Cultura per tutti

“Tracce”: spettacolo inclusivo nel bosco di Lurano

Il 18 e 19 giugno si svolgerà la prima produzione internazionale di un evento itinerante dedicato a un pubblico autistico, neurodivergente e con disabilità cognitive.

“Tracce”: spettacolo inclusivo nel bosco di Lurano

La cultura è un diritto inalienabile, accessibile a tutti, indipendentemente dalle abilità individuali. È con questo spirito che nasce “Tracce”, il primo spettacolo itinerante in Italia, progettato per un pubblico dai 7 anni in su, autistico, neurodivergente o con disabilità cognitive.

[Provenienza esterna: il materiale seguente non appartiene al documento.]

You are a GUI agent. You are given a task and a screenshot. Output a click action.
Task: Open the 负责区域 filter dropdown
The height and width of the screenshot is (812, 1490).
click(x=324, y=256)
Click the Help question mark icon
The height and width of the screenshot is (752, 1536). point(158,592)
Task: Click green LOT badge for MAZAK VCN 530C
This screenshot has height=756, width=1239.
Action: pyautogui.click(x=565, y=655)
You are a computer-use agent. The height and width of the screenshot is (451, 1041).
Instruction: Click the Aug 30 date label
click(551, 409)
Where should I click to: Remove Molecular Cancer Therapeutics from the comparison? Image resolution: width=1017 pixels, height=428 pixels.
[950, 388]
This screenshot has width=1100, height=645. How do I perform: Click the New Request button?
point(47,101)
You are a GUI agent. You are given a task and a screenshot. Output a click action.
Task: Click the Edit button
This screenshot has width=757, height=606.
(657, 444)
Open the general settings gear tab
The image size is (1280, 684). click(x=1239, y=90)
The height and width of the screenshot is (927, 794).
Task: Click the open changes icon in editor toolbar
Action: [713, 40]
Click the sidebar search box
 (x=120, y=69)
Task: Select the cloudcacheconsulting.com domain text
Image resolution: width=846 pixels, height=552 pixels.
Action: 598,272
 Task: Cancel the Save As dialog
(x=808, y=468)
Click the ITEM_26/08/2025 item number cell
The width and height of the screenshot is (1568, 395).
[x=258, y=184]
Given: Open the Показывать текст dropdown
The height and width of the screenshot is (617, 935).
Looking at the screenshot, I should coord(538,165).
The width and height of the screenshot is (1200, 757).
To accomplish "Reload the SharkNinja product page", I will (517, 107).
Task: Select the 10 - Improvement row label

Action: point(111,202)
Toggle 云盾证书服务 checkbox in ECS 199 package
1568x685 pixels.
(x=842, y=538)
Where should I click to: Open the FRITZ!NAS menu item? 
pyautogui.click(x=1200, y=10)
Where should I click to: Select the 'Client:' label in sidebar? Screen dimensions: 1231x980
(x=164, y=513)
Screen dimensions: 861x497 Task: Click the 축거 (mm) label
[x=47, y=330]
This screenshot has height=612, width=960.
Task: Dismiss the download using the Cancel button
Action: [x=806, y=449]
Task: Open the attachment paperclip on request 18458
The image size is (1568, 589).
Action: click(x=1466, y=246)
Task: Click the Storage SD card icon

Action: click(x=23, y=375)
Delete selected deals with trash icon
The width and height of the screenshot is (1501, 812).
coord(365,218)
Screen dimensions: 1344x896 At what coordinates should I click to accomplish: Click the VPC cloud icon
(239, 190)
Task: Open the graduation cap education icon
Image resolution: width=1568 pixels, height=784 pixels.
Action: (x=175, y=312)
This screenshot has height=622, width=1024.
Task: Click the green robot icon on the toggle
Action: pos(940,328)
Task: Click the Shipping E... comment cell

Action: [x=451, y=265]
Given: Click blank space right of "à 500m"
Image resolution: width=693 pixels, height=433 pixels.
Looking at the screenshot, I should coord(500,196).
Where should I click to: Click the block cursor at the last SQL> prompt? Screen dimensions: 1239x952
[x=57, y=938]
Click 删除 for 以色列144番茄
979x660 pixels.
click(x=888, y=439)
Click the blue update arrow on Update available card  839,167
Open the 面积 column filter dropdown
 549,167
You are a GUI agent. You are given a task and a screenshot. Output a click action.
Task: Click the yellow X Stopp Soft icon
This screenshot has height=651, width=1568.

Un teatro per tutti nel bosco

Dopo il debutto nazionale avvenuto il 5 e 6 giugno al festival Vimercate dei Ragazzi, il progetto si sposta nella suggestiva cornice del bosco adiacente al Villaggio Solidale di Lurano (via dei Boschi 20), dove andrà in scena in doppia replica il 18 e 19 giugno alle 10 e alle 13.30. L’iniziativa mira a portare il teatro a chi finora non ha potuto beneficiare di un’offerta adeguata.

I partecipanti comprenderanno bambini e ragazzi del servizio “Autismo e Possibilità” di Brignano e Castel Cerreto, gestito dalla Cooperativa Fili Intrecciati. Il progetto è finanziato dal Bando Cultura 2026 della Fondazione Cassa Rurale di Treviglio e vede la collaborazione di diverse realtà: Campsirago Residenza, ArteVOX Teatro, Pandemonium Teatro e la Bamboozle Theatre Company, conosciuta a livello internazionale per il suo impegno nel teatro inclusivo.

Un’attenzione particolare per il pubblico

Negli incantevoli boschi di Campsirago, gli artisti hanno unito le forze per perfezionare uno spettacolo che si basa su un concept collettivo creato da Marta Galli, Anna Maini, Michele Losi (regista), Christopher Davies e Sue Pyecroft di Bamboozle. L’accoglienza sarà affidata a Flavio Panteghini e Liliana Benini, che daranno il benvenuto ai partecipanti con una welcome song, creando un legame diretto e personale con ciascuno di loro. La musica, in questo contesto, diventa uno strumento di fiducia.

Il ruolo del musicista/attore sarà ricoperto alternativamente da Flavio Panteghini o da Federico Piscitello, entrambi di Pandemonium, che accompagneranno i partecipanti con flauto, ocarina e chitarra.

“I suoni – affermano – vengono riprodotti anche con gli elementi naturali, come foglie secche e legni. La natura ha un effetto benefico su tutti, soprattutto sulle persone nello spettro autistico, che qui non sono sovrastimolate e possono rilassarsi.”

I suoni saranno registrati dal vivo e mixati in tempo reale dal sound designer Luca Maria Baldini, che interpreterà anche una salamandra.

“La musica – spiega l’artista – connette mondi diversi. In ‘Tracce’, ho dovuto adattare il mio approccio al suono, tenendo conto delle diverse esigenze di sviluppo cognitivo del pubblico. I consigli di Christopher e Sue sull’approccio istintivo e la cura sono stati fondamentali.”

La musica diventa un elemento partecipativo durante l’evento.

“Durante il percorso – prosegue il sound designer – si verrà accompagnati da suoni di ocarina e sivli, oltre a paesaggi sonori e musica ambient, costruendo una vera colonna sonora.”

Un nuovo approccio al teatro

La regia di Michele Losi ha avuto un ruolo cruciale nel processo creativo, guidando la realizzazione dello spettacolo in armonia con il paesaggio circostante.

“Mi sento a mio agio – afferma il regista –. Anni fa, alcuni ragazzi neurodivergenti assistettero a uno spettacolo in natura (non pensato per loro) e i feedback furono eccezionali. Da lì, ho avuto l’intuizione di una ‘non regia’, dove la narrazione è definita dalle tappe del percorso, creando piccoli processi trasformativi.”

La drammaturgia è prevalentemente non verbale.

“La scelta – spiega Anna Maini – è dettata dalla necessità di accessibilità. Raccontiamo attraverso azioni, immagini e musica, utilizzando parole solo nelle canzoni iniziale e finale.”

Il performer che guida l’azione è rappresentato da Marta Galli, in alternanza con Anna Maini di ArteVOX.

“La guida è il custode – affermano –. Si prende cura dei partecipanti, ascoltandoli per rispondere ai loro bisogni. È un tramite tra il pubblico e i personaggi, in particolare Tessy, la protagonista.”

“La connessione è fondamentale – affermano Christopher Davies e Sue Pyecroft. Senza connessione, la storia perde di valore, e noi ci impegniamo a crearla.”